3D printing of dose-flexible crystalline solid dispersion tablets suitable for preclinical and first-in-human studies

Abstract

Traditional extemporaneous compounding methods of solid oral dosage forms required in early-stage studies are laborious, and the drug's solid state may affect the biopharmaceutical performance of the medicine. Maintaining the intended drug form in all stages of drug product development is critical. In this study, we evaluated the potential of Semi-solid extrusion (SSE) 3D printing to maintain a crystalline solid dispersion and automate small-batch tablet production suitable for preclinical and first-in-human (FIH) studies using high-solubility acetaminophen and low-solubility celecoxib as model compounds. Two drug-loaded pharma-inks were developed for each drug, containing 0.22 % w/w and 23 % w/w acetaminophen, and 0.2 % w/w and 30 % w/w celecoxib, respectively.
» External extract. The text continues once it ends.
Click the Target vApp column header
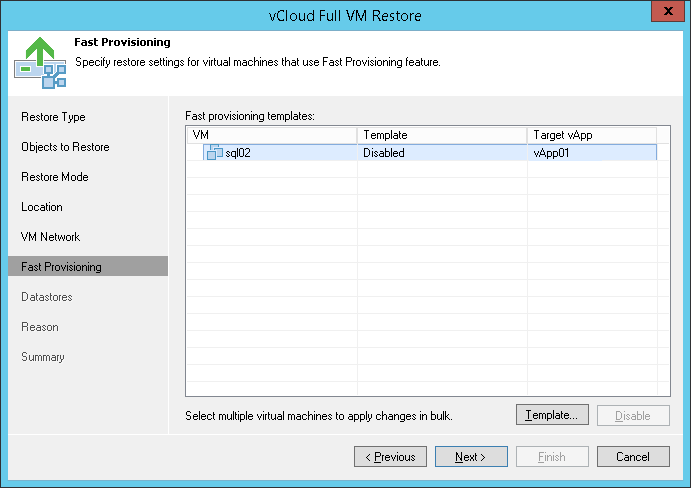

Dose-flexible tablets were printed by SSE 3D printing at room temperature, covering a wide range of acetaminophen doses (0.5 mg, 150 mg, and 250 mg), and celecoxib doses (0.5 mg, 100 mg, and 200 mg) from the low or high drug-loaded pharma-inks, respectively. In vitro drug release confirmed the immediate release properties of the tablets. X-ray diffraction and DSC of the tablets confirmed crystalline acetaminophen and celecoxib dispersions post-printing. This work demonstrates that SSE 3D printing technology can be employed as a straightforward and cost-effective method to rapidly manufacture small batches of dose-flexible oral solid dosage forms on demand, suitable for early-stage studies, while maintaining API crystallinity and providing flexible dosing.

Keywords: Celecoxib printlets; On-demand manufacturing of medications; Personalized dosing; Pharmaceutical additive manufacturing; Phase 1 clinical trials; Three-dimensional printing of paracetamol formulations.